Smith interviewed five presidents heading this new breed of college who describe in the book what their alternative approaches offer students and how they distinguish themselves from traditional universities.  While each may employ different methods to accomplish similar goals, Smith said they all agree on some core values and priorities, including the need for a personal approach so that adult learners have both the academic—and non-academic—help they need to navigate through the system and achieve their higher-education goals.

Everything must be aimed at convenience for the learner, Smith said. “When it comes to customer service, think Nordstrom or Amazon in higher education.” And, all college programs must be aligned with what employers are seeking, he added, so that students know they will be ready to get a job or advance in their careers once they have graduated.

The presidents Smith interviewed were Ed Klonoski of Charter Oak State College, Joyce Judy of The Community College of Vermont, Chris Bustamante of Rio Salado College, Paul LeBlanc of Southern New Hampshire University, and UMUC’s Javier Miyares.

“Most adult learners are very practical,” Miyares told Smith. “They want a promotion, a new career or a better job. And they need to be able to see and understand college’s payoff in these terms—and see it clearly—to make practical decisions about its value.

“Lower costs and less time to degree combine to make the journey more attractive, work more acceptable and completion more valuable to the learner,” Miyares said.

Smith’s book gives practical examples of new services that empower learners by increasing their access to education, reducing costs and improving quality.  He describes what he calls “a global positioning system for learning and work” made up of the emerging services and practices that put students in the driver’s seat when it comes to planning their education, finding their hidden credentials and determining how to use their personal learning to enhance their college career.

His book provides as well electronic connections to these services so the reader can get started right away, and guides readers to existing services offering courses, sequences and micro-credentials at little—and sometimes no cost—that provide certificates of learning short of a full degree. It gives students the power to chart their own learning path.

And finally, Smith talked with innovators and entrepreneurs who are coming up with more ideas on how to disrupt the education model to benefit those who have found themselves locked out of it for so long.
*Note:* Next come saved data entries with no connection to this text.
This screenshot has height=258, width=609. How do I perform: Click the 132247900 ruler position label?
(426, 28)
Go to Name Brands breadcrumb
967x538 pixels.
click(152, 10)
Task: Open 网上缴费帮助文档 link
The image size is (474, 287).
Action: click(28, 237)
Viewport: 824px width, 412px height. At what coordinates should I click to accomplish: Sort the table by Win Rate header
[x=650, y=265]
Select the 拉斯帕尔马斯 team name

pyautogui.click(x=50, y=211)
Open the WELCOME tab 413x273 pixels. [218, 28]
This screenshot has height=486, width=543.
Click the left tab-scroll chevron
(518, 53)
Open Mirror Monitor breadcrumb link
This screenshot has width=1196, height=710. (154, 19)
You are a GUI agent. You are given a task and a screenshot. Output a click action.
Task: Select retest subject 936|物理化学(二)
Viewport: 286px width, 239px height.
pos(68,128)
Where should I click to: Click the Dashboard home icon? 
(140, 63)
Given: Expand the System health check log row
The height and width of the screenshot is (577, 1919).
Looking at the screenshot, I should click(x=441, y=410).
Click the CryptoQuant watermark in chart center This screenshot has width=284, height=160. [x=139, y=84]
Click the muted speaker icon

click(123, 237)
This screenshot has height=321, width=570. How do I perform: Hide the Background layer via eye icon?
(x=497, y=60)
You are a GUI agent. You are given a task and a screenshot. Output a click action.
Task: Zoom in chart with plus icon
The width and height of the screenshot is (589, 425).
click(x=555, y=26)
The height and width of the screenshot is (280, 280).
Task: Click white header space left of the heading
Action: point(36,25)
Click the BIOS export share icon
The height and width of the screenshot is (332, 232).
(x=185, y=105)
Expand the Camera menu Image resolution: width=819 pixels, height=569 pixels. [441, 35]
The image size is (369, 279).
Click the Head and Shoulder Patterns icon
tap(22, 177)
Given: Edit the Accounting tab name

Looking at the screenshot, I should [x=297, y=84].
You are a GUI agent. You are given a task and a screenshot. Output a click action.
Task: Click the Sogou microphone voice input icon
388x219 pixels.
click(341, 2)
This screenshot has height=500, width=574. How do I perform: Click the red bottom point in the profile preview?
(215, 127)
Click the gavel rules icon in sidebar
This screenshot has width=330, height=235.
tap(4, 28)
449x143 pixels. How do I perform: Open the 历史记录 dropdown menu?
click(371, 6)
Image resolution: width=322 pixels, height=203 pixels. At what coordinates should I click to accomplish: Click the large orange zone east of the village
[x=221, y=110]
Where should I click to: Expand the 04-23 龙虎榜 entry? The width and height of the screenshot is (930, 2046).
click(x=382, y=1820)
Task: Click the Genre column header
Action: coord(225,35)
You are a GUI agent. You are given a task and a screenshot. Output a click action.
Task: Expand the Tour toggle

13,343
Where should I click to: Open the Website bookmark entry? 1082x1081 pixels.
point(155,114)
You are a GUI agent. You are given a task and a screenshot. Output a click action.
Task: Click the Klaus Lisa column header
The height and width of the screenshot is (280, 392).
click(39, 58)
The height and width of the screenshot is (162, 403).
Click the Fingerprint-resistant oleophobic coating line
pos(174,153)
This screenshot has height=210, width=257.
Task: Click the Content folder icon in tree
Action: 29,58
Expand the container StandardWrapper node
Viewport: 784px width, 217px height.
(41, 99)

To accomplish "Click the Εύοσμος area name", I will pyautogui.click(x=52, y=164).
The ever-expanding universe of education data opens all kinds of ways for prospective students to seek out the best path to their higher-education goal and then receive support to attain it.

With so much change and innovation underway, Smith said students’ task of pursuing an education is comparable to “skiing in a blizzard with no goggles.” And it’s not just students who may be lost in the blizzard, he wrote.  Academic leaders, higher-education officials in state and federal government, and legislators are all groping to understand where these myriad changes are taking higher education.

“This is a time of extraordinary change,” Smith concludes.  “With change comes new experiences as well as mistakes.  With experience and mistakes, however, if we learn from them, comes improvement and excellence.”